Our study had high prevalence of RV hypertrophy (80%) against highest incidence of RV hypertrophy reported by Padmavati et al (1972) was 59.7%.29 Our result may be attributed to lower RV thickness cut off > 5mm as per guidelines by American society of echocardiography 2010
RV diatation was present in 56.6% in our study which is similar to study done by Himelmann 195830 which was 55%.30
RA dilatation was seen in 21 patients contributing to 17.5% of COPD patients which is comparable with study done by Dave et al which was 29.5%.31
The lower incidence of RA dilatation may be attributed to late development of RA Morphological changes following RV morphological changes. RA usually dilates after RV undergoes dilation /hypertrophy
The frequency of pulmonary hypertension in our study is 78%, with increase in frequency with severity of COPD. Pulmonary hypertension was seen in 50% of mild COPD, 72% of moderate COPD, 81% of Severe COPD and 100 % of very severe COPD.
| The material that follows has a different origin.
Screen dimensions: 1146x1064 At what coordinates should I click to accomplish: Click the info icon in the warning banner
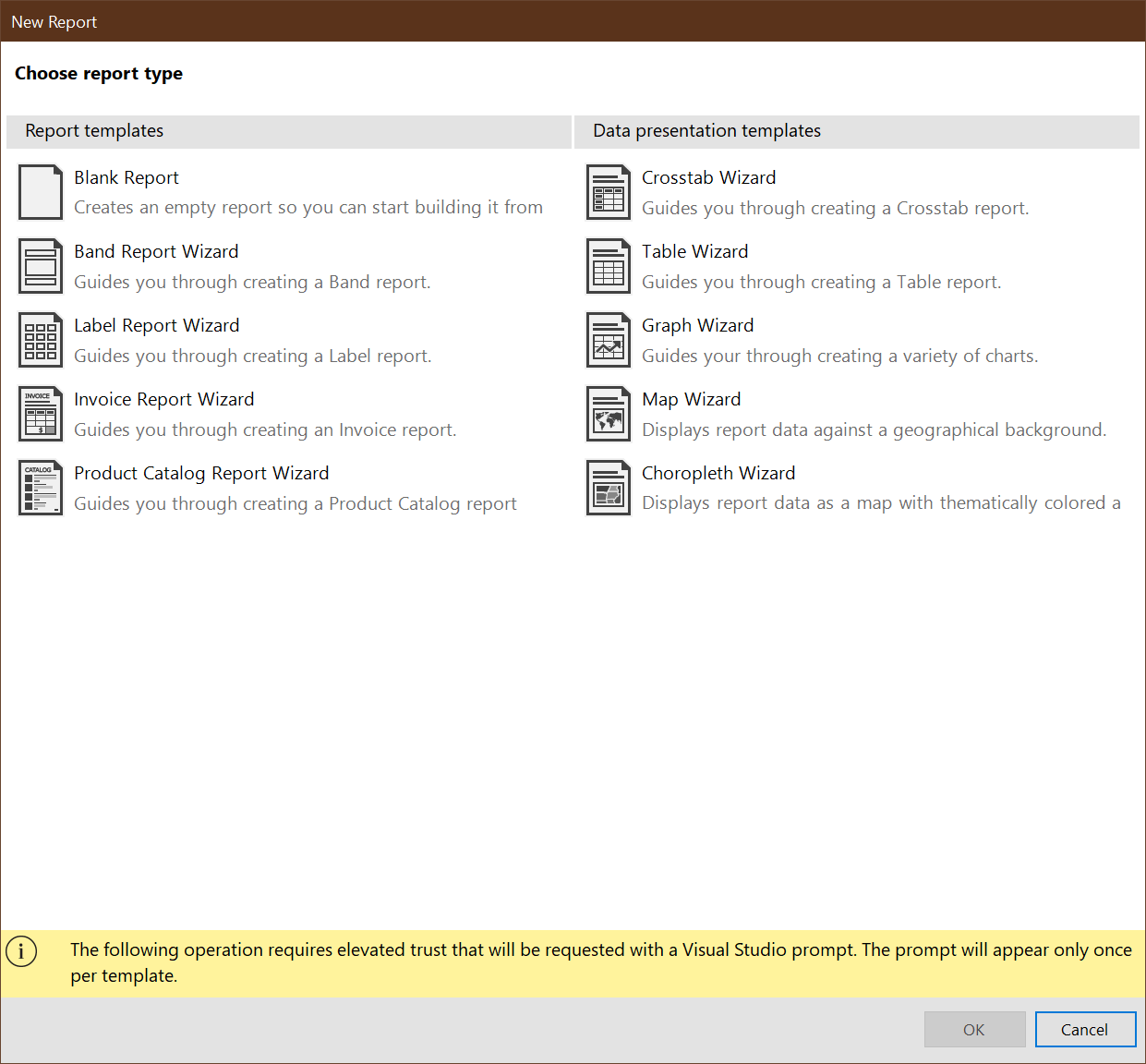21,949
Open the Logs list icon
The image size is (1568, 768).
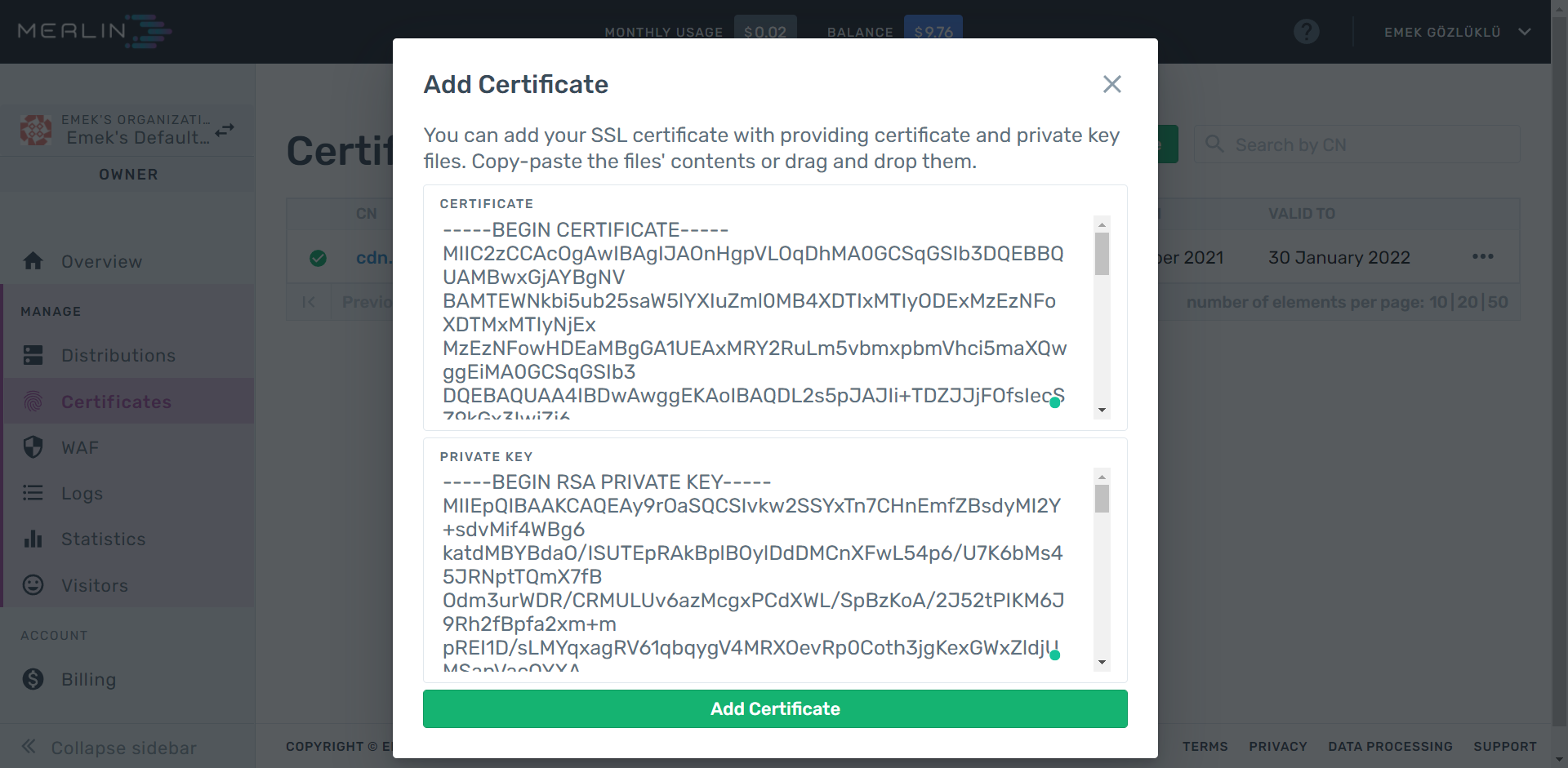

Study done by scharf et al19 showed a incidence of 91%. In our study the incidence of PAH is different from others. It could be due to different genetic, racial, or other factors.
Diastolic dysfunction was seen in 76 patients contributing to 63.3%.
Our present study shows that, incidence of all the ECHO findings, increases with the severity of the disease (as measured by FEV1 as graded according to GOLD criteria). Significant correlation was found with echo findings suggestive of RV dysfunction in COPD patients i.e. PAH, RVH, Cor pulmonale, RA/RV dilatation. This means that the increase in incidence of the above ECHO findings, with increasing disease severity (decreasing FEV1) was evident. Other studies correlating the ECHO findings with severity of the COPD disease have also found similar results.
Conclusion
In this study we see that the majority of the COPD patients were either moderate or in the severe category and among those patients, we found that the most common echo finding was RV hypertrophy and pulmonary hypertension in that order. Pulmonary hypertension being a independent risk factor for mortality we suggest routine echocardiography for early detection of right heart changes like Pulmonary hypertension, RV hypertrophy and dilatation, RA dilation, Diastolic dysfunction and to initiate treatment for the same which may reduce the morbidity and mortality.